Уже сам композиционный принцип «Якова Свердлова» выдавал свободный от шаблона, обязательных штампов биографического фильма замысел режиссера. Эпизоды из жизни Свердлова должны были рассказывать его друзья и соратники. Из сочетания увиденных разными людьми, с разных точек зрения поступков героя, из сцен, сложенных свободно, отнюдь не в строгой временной последовательности, должен был возникнуть характер объемный, многоплановый. Однако это своеобразное построение, предвосхищавшее «Гражданина Кейна» Орсона Уэллса, не было осуществлено. В уже законченном фильме эпизоды биографии Свердлова были перемонтированы в строгом хронологическом порядке. Это, конечно, повредило картине. Но даже в таком «выпрямленном» виде фильм остается одной из самых живых, человечных историко-революционных картин 30-х годов. Молодой Свердлов появляется в фильме на фоне пестрых картин Нижегородской ярмарки, отлично снятых оператором Ш. Мартовым. Чудо ХХ века — автомобиль, пускающий клубы бензинного дыма; аэроплан, выделывающий в небе замысловатые фигуры; доморощенные герлс, выбрасывающие ножки в наимоднейшем матчише; черные слепцы, медленно пробирающиеся, держась друг за друга, через бурную толпу; восторженные купчики и пронырливые жулики, балаганы, киоски, питейные заведения… Образ времени возникал в пестроте деталей. В остром эксцентрическом их сочетании чувствовалась культура фэксов, с которыми Юткевич начинал свой путь. Но было и несомненное отличие. Юткевич создавал образ эпохи не только в сменяющих друг друга в быстрых монтажных ритмах деталях, символах времени, но и в довольно подробно развернутых жанровых зарисовках, как бы анекдотах времени, что делало атмосферу эпохи более понятной, доступной, ощутимой для самого широкого зрителя. Здесь опять-таки было осознанное стремление делать картины так, чтобы они «взволновали бы миллионы». Свердлов появляется в картине неожиданным, почти цирковым образом. По скользкому столбу, на вершине которого закреплены сапоги, лезли и срывались один за другим охотники до соблазнительного приза. И вдруг тщедушный паренек в очках и ситцевой рубашке, подпоясанный ремешком, ловко, по-кошачьи взбирался на столб и под восторженный рев толпы доставал приз. Это был Свердлов.
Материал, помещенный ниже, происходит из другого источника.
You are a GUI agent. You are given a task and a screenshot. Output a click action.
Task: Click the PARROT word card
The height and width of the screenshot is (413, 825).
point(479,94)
Экспозиция смелая и достаточно необычная.
‹…› Тем не менее, это рискованное начало как бы определяло стилистику всего фильма, лишенного официальности, холодной торжественности многих историко-биографических картин.
Ханютин Ю. Художественное кино второй половины 30-х годов // История советского кино. Т. 2. М.: Искусство. 1973.